In the last cycle Bundesliga’s 4 year domestic rights were taken by Sky, Discovery-owned Eurosport and public service broadcaster ARD for US$5.16 billion. Revenues from the DFL’s current domestic broadcasting agreements total $1.28bn per season. Initial reports in Germany have suggested that the value of the rights from 2021-22 will decrease.
According to the report by AP the current price of the contract is far less. The value of the league’s domestic rights shot up 85 per cent during the last auction. However, the AP said a lack of competition this time saw the price go down.The new deal, which is set to be announced on 22nd June, will see Sky show 200 Saturday games per season, the AP said, with DAZN able to show 106 games across Fridays and Sundays.
DAZN currently has a short-term deal with the DFL, which allowed it to broadcast 10 matches after the 2019-20 season restarted following its Covid-19-related suspension. This follows a sublicensing agreement with Discovery-owned Eurosport, which acquired a 45-match package of rights in the 2017-21 cycle tender. Eurosport sublicensed these rights to DAZN, covering 2019-20 and 2020-21, as part of a wider agreement.

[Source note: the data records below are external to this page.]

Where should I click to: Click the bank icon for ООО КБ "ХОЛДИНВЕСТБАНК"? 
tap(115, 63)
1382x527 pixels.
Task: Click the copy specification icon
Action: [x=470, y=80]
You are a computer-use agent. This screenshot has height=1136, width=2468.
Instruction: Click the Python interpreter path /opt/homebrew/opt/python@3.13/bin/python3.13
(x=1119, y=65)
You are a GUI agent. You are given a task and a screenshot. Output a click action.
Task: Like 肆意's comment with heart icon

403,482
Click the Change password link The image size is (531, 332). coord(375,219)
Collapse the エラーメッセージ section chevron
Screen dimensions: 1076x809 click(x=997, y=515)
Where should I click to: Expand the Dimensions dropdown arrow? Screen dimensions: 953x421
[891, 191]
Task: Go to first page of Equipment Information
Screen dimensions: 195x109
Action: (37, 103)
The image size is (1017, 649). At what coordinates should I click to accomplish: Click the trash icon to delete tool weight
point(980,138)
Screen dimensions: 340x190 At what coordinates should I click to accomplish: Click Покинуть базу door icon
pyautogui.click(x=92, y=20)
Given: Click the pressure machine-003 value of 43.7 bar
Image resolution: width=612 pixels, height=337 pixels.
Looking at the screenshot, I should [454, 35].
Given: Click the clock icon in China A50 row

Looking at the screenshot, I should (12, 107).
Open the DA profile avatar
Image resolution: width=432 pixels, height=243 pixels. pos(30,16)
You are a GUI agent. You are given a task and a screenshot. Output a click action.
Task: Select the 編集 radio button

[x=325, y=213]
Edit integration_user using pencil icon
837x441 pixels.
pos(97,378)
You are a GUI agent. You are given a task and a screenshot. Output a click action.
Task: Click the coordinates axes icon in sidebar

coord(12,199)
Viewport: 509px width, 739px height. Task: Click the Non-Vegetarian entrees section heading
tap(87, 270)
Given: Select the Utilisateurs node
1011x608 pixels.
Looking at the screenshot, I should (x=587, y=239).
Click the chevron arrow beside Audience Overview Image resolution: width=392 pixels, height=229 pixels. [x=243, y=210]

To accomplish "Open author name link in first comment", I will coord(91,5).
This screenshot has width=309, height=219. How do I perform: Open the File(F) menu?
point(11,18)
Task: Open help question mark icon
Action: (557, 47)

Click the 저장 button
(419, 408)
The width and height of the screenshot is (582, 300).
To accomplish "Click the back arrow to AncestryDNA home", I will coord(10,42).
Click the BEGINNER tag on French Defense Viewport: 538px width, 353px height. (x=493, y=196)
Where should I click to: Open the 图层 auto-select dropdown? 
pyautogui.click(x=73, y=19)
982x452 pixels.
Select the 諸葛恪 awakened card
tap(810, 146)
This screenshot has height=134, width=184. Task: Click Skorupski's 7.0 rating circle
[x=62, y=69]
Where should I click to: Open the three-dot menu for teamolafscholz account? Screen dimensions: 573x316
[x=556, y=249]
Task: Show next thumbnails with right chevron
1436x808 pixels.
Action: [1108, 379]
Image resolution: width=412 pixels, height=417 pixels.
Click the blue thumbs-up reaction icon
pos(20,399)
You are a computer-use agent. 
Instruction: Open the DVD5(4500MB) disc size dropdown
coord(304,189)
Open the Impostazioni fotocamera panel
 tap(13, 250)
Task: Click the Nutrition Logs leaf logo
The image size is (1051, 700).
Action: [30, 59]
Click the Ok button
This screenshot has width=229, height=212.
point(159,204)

In response to the league’s prior suspension, Discovery has so far declined to pay any more fee instalments, citing a ‘special termination’ clause. This meant DAZN had to agree a direct deal with the DFL to broadcast the remainder of the matches it was due from Discovery.
The German Football League (DFL), the organising body for German soccer’s top two leagues, had previously been forced to delay the Bundesliga’s domestic media rights tender because of the coronavirus pandemic.
If the details of the AP report are correct, the Bundesliga is the latest major European soccer league to see the value of its domestic rights drop in recent times. England’s Premier League, for example, secured US$6.1 billion for its current three-year deal with Sky Sports, BT Sport and Amazon, which marked a slight decline on the record-breaking US$6.6 billion it generated during the 2016 to 2019 cycle.